“You must be quite tired of seeing me, I am as sure as sure can be. But I am not come now to tie knots, or untie: and you quite understand all I know about trout, and all that my dear brother Charlie said. Ah, Mr. Lorraine, you should see him. Gregory is a genius, of course. But Charlie is not; and that makes him so nice. And his uniform, when he went to church with us—but to understand such things, you must see them. Still, you can understand this now, perhaps.”
“I can understand nothing, when I look at you. My intellect seems to be quite absorbed in—in—I can’t tell you in what.”

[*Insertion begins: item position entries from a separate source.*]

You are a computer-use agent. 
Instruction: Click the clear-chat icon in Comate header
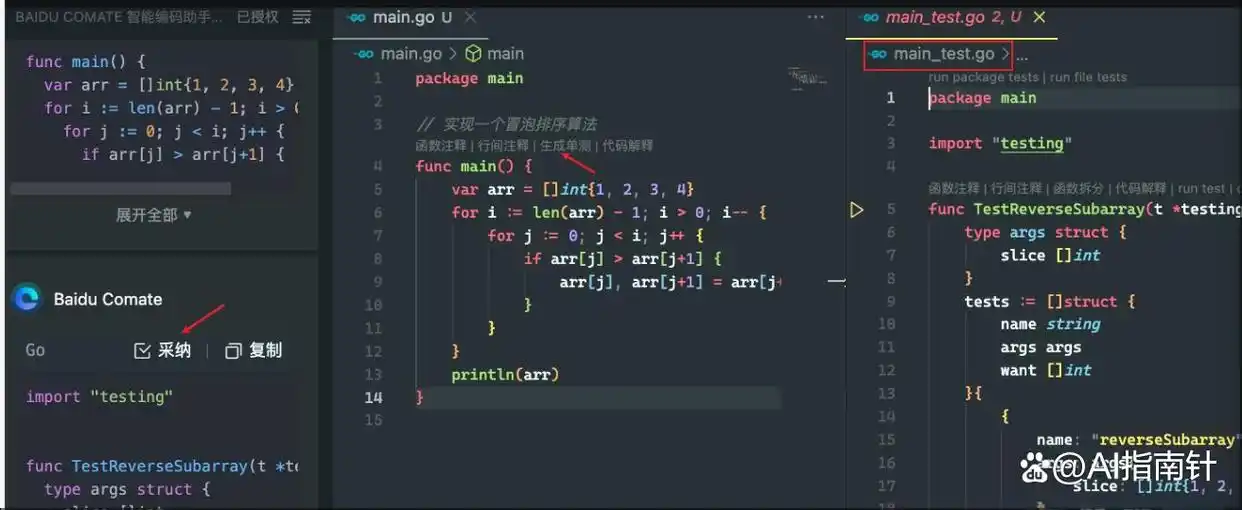click(301, 17)
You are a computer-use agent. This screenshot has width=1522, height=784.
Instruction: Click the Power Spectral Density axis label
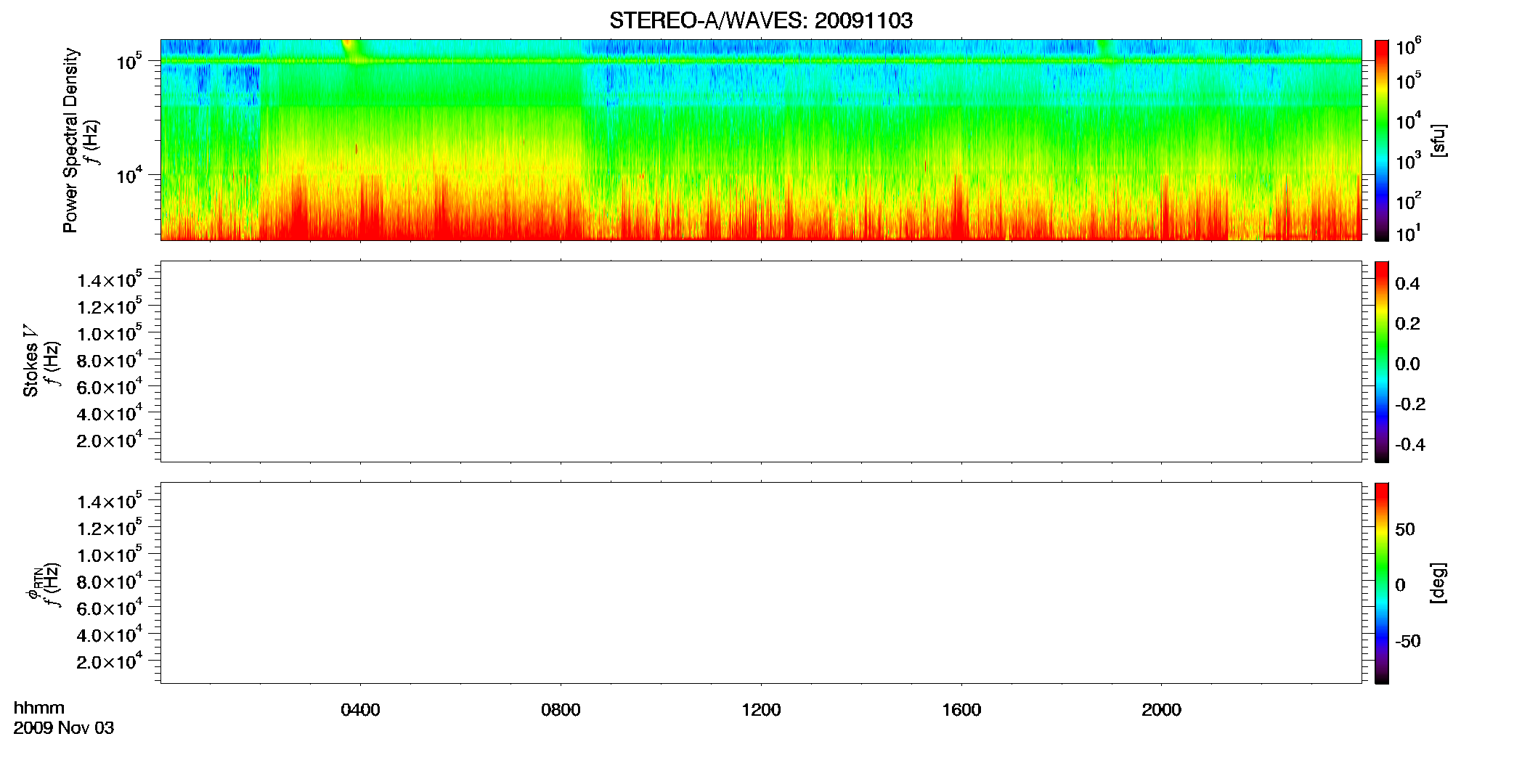[x=70, y=140]
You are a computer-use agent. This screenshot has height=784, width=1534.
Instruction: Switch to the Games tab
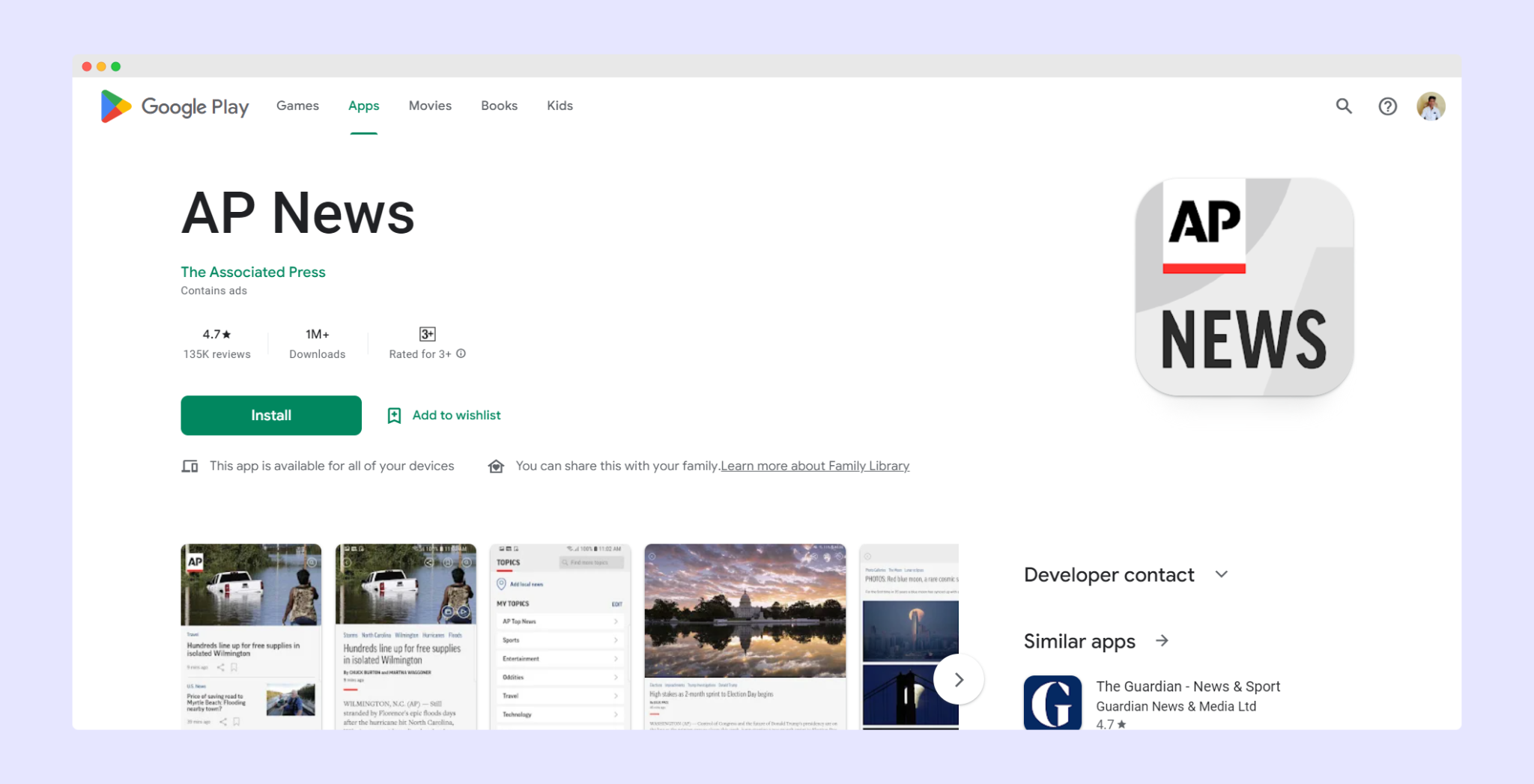coord(297,106)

“Then go, and absorb it in catching trout. Though I don’t believe you will ever catch one. It requires the greatest skill and patience, when the water is bright, and the weather dry. So Charlie always said, when he could not catch them. Unless you take to a worm, at least, or something a great deal nastier.”

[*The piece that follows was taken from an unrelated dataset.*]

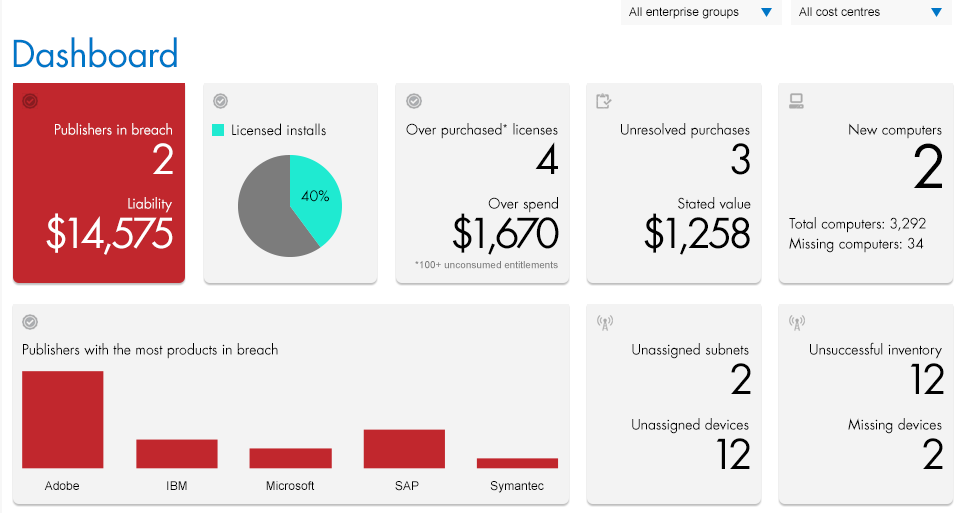Click checkmark icon on breach chart tile
The height and width of the screenshot is (513, 960).
click(x=30, y=322)
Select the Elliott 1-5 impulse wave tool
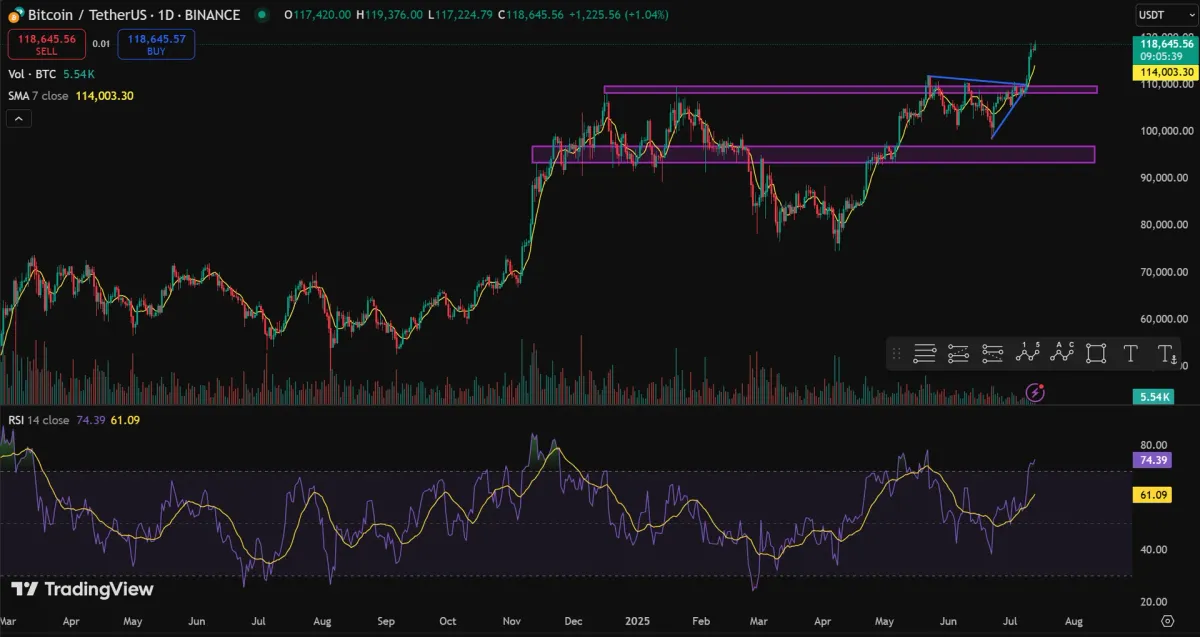This screenshot has height=637, width=1200. click(x=1027, y=353)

“A worm! I would sooner lime them almost. Now you know me better than that, I am sure.”
“How should I know all the different degrees of cruelty men have established? But I came to beg you just to take a little bit of food with you. Because you must be away some hours, and you are sure to lose your way.”
“How wonderfully kind you are, Mabel!—you must be Mabel now.”

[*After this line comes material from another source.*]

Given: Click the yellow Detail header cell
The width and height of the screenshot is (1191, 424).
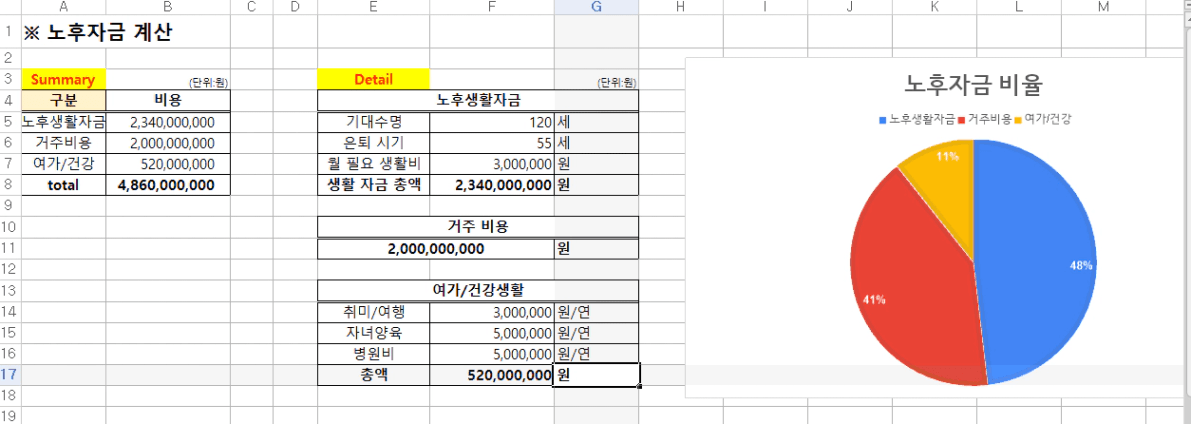Looking at the screenshot, I should (373, 80).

“Well, I suppose I have been Mabel ever since they christened me. But that has nothing at all to do with it. Only I came to make you put this half of cold duck into your basket, and this pinch of salt, and the barley-cake, and a drop of our ale in this stone bottle. To drink it, you must do like this.”
“Do you know what I shall be wanting, every bit of the time, and for ever?”
“Oh, the mustard—how stupid of me! But I hoped that the stuffing would do instead.”
“Instead of the cold half duck, I shall want every atom of the whole duck, warm.”